New Ruling on Taxation of M&A Holdback Amounts

April 19th 2016

Dear colleagues and friends,

Yesterday (18 April 2016) the Israeli Tax Authority (the “ITA”) issued a precedential tax ruling regarding taxation of “holdback” amounts.

In the context of M&A transactions, a “holdback” is an amount that is “held back” from the consideration payable by the acquiror to certain key selling shareholders. This amount is not paid to these shareholders at the closing, but rather gradually over time, provided that they continue to provide services to the acquiror (or its affiliate).
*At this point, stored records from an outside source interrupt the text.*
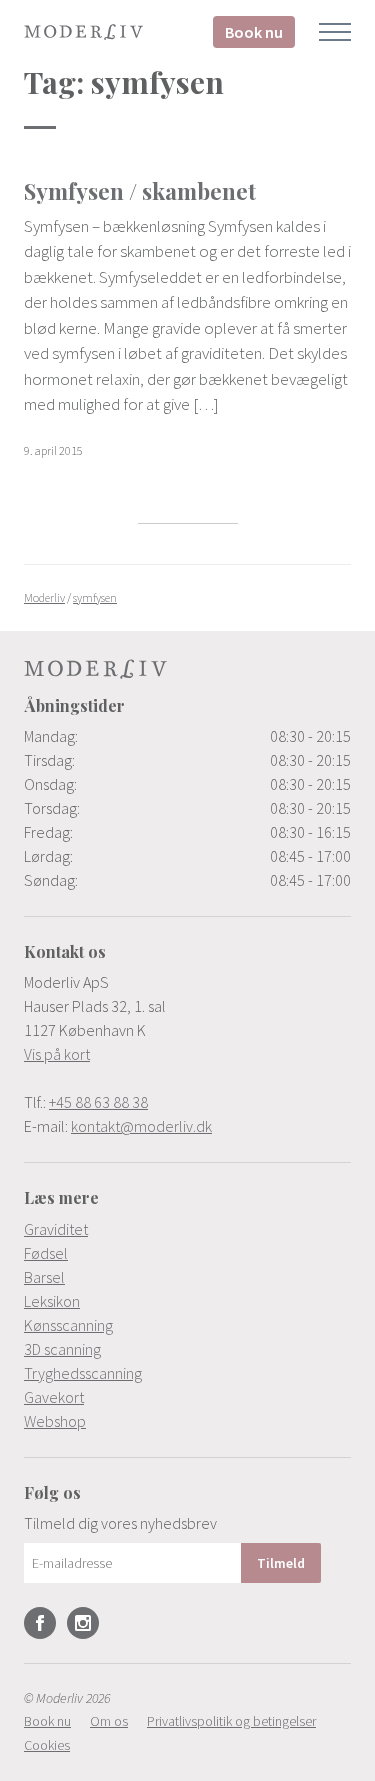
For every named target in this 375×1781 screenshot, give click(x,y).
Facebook (40, 1623)
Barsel (44, 1277)
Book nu (254, 32)
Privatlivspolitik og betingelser (231, 1721)
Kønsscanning (68, 1325)
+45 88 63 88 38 (98, 1102)
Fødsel (46, 1253)
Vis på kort (57, 1054)
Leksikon (52, 1301)
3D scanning (62, 1349)
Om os (109, 1721)
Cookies (47, 1745)
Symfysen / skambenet (140, 191)
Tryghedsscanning (83, 1373)
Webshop (55, 1421)
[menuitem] (187, 1229)
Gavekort (54, 1397)
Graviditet (56, 1229)
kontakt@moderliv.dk (141, 1126)
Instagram (83, 1623)
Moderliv (84, 32)
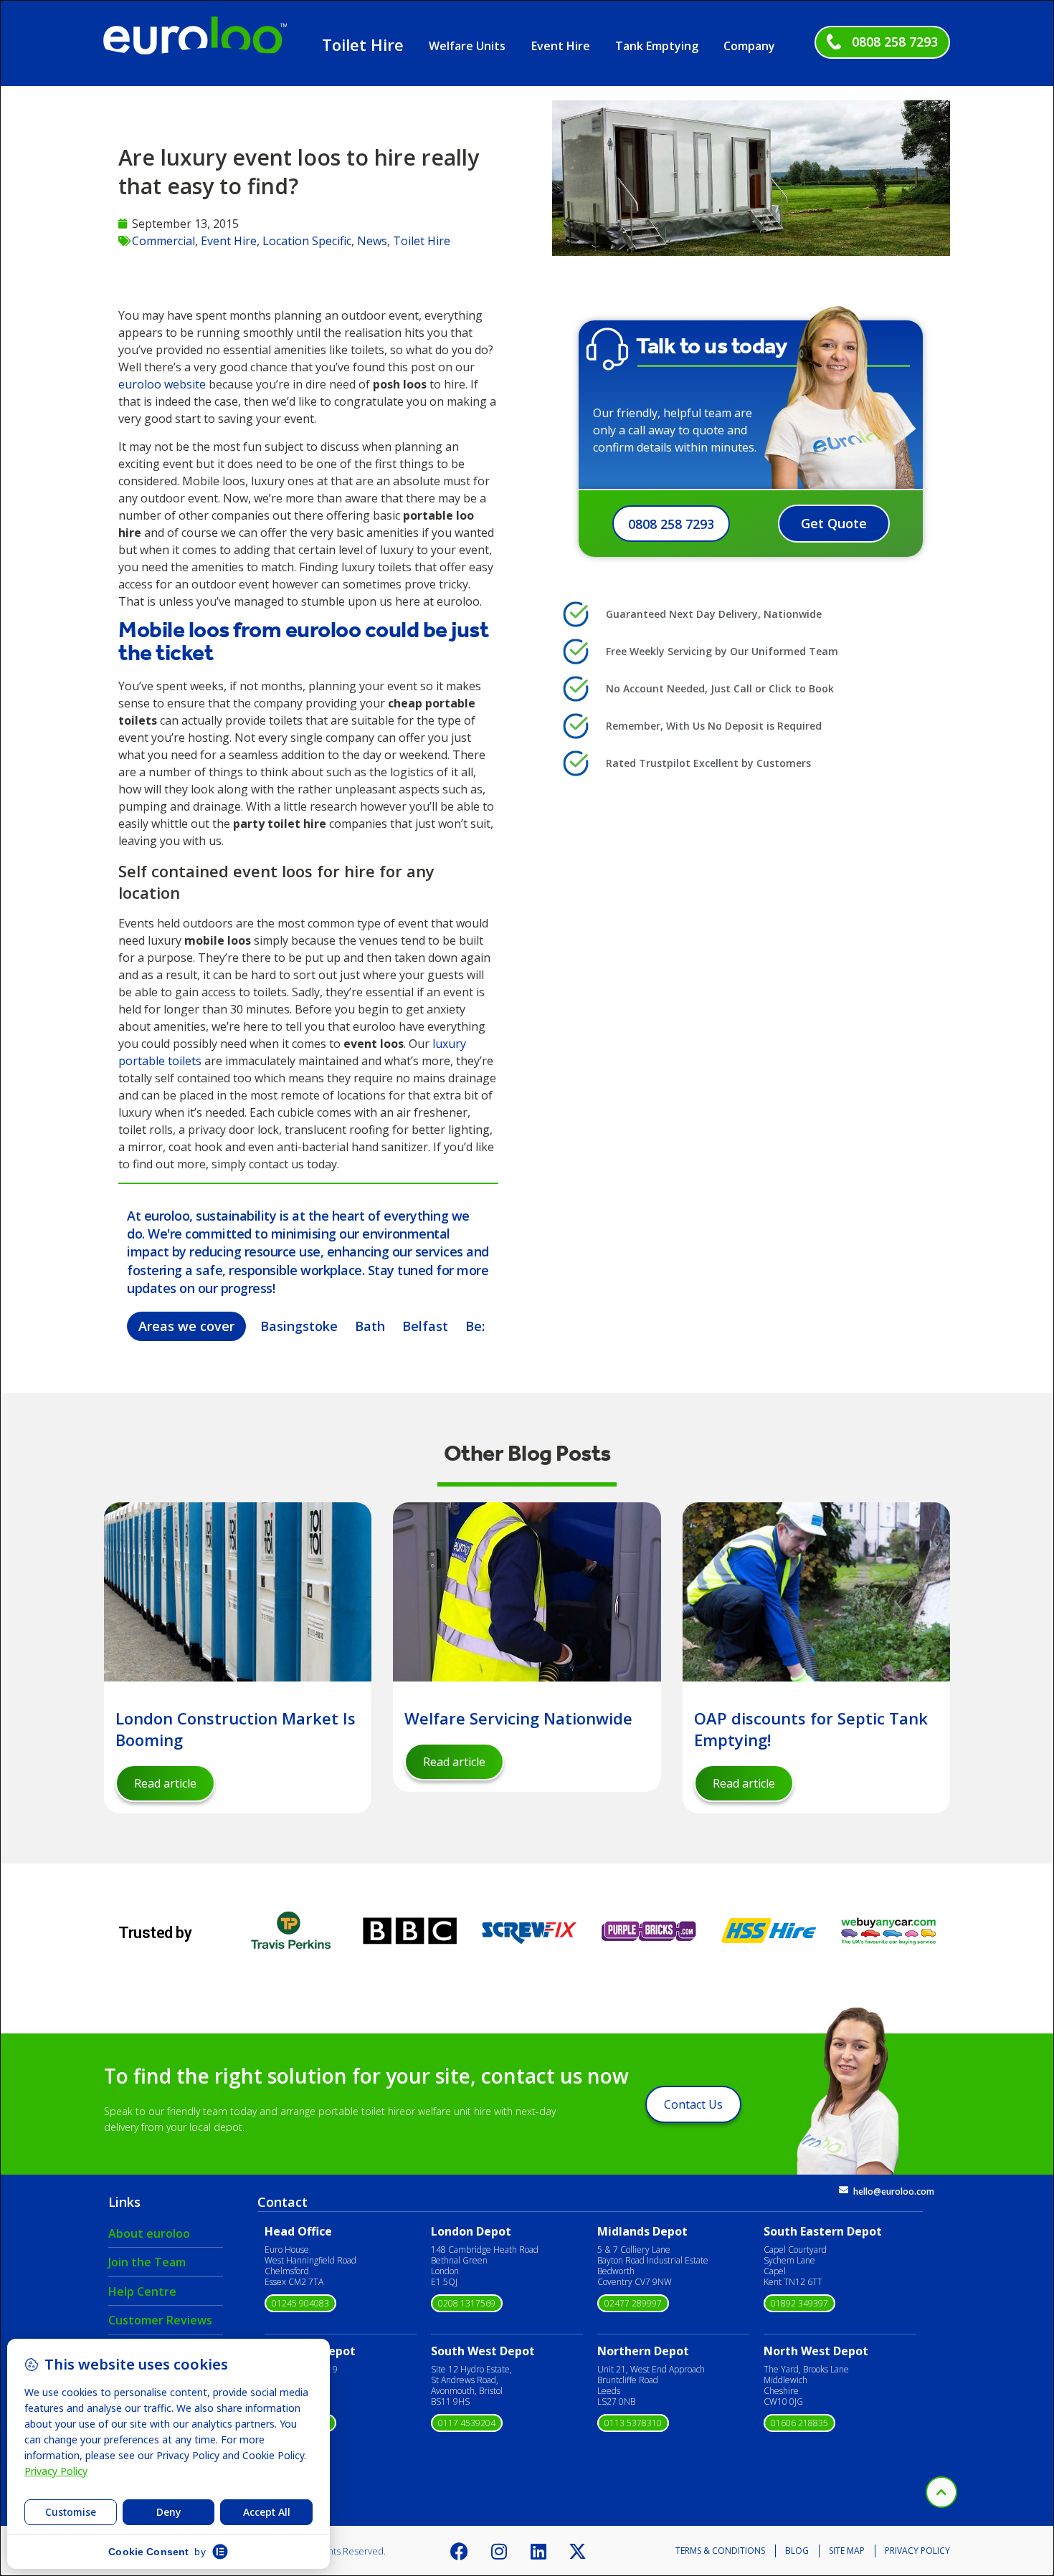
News (372, 241)
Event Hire (560, 46)
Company (749, 46)
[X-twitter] (578, 2551)
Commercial (163, 241)
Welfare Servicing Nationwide (518, 1718)
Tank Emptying (656, 46)
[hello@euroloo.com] (843, 2190)
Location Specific (306, 241)
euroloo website (162, 384)
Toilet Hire (363, 44)
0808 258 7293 (895, 41)
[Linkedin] (538, 2551)
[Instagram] (499, 2551)
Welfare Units (467, 46)
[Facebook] (460, 2551)
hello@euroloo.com (893, 2191)
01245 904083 (300, 2303)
The recent tax ruling addressed a sale of the shares of an Israeli private company to a US public company. The transaction included a provision, according to which 50% of the consideration payable to certain selling shareholders would be “held back” and released over a period of time, provided that such selling shareholders continue providing services to the company (subject to certain customary exclusions, including death or disability, termination without “cause” or resignation for “good reason”).
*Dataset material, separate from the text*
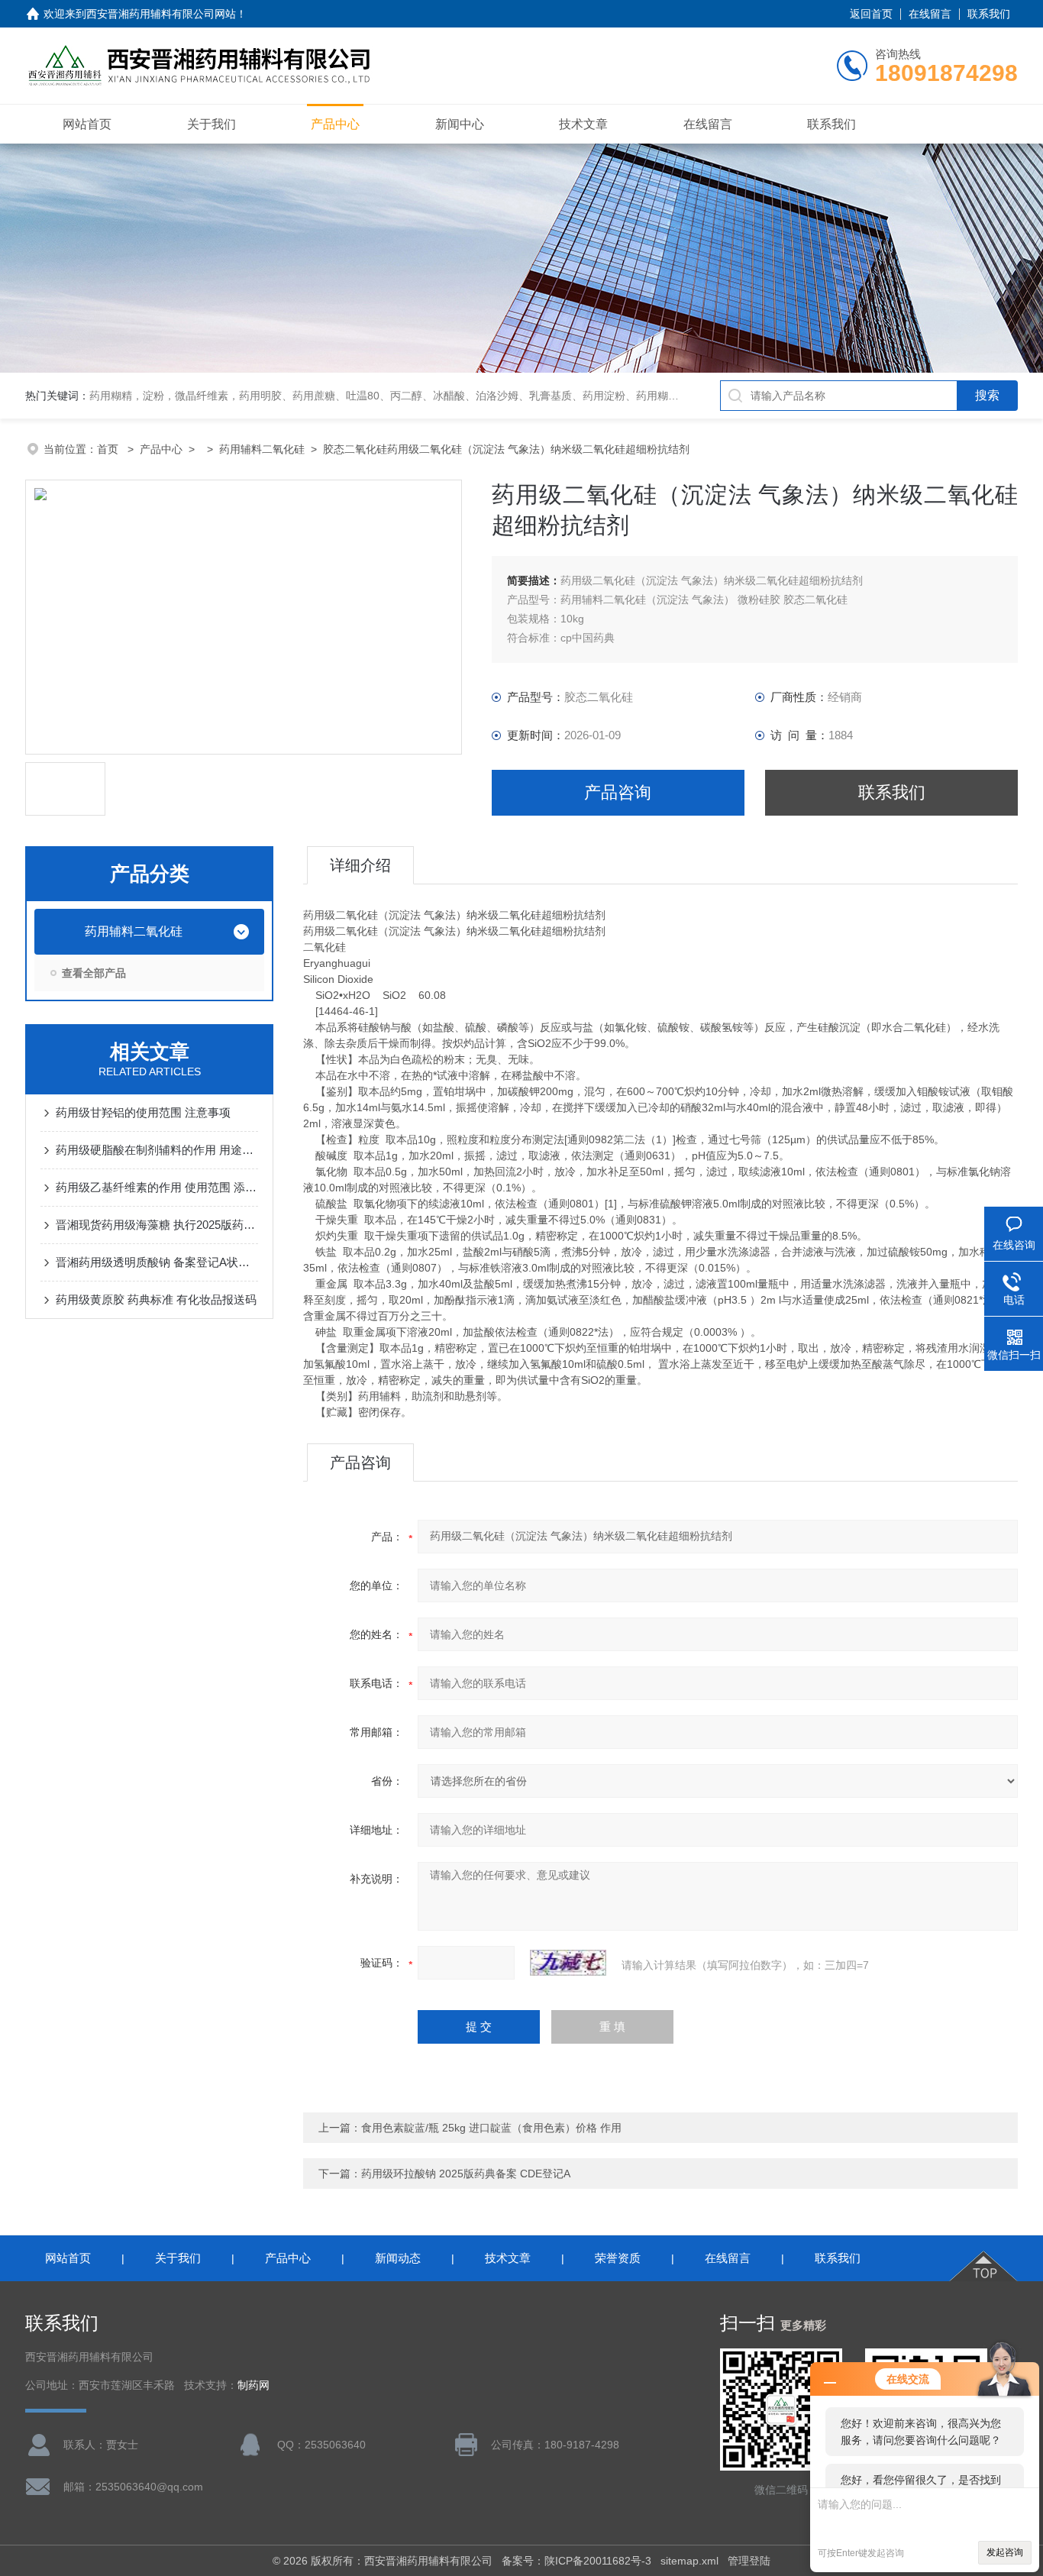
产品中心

The target company declared in its application to the ITA that the holdback amount is an integral part of the transaction consideration payable for the company’s shares (and not in addition to such consideration); that the price per share payable to the “holdback shareholders” is identical to the price per share payable to the other company shareholders; that the “holdback shareholders” intend to enter into new employment agreements that will provide them with ample compensation (not less than their pre-acquisition compensation); and that the company would not deduct the holdback amount as an expense in its Israeli tax filings. In addition, the “holdback shareholders” intend to declare and pay tax on the entire portion of their transaction consideration (including the holdback amount).

Based on the above, the ITA issued a decision whereby the entire consideration payable to the “holdback shareholders”, including the holdback amount, is subject to capital gains tax (which is generally at a rate of 25%, rather than marginal income tax, the rate of which generally can reach 48%).

The ITA’s recent ruling is interesting in light of the Tel Aviv District Court’s ruling in Helman v. Tel Aviv Tax Assessment Officer No. 4 handed down just six months ago (in connection with a different transaction), stating that “holdback amounts” are subject to marginal income tax. The court’s general position in Helman was that due to the fact that the release of the “holdback amount” is conditioned upon continued service, such amounts should be deemed as payment for services and not as a capital gain.

In its recent decision, the ITA emphasised that the underlying facts of the current matter are different from those in Helman, which is still subject to appeal before the Supreme Court (which is scheduled to be heard in mid-June).

This publication provides general information and should not be used or taken as legal advice for specific situations, which depend on the evaluation of precise factual circumstances.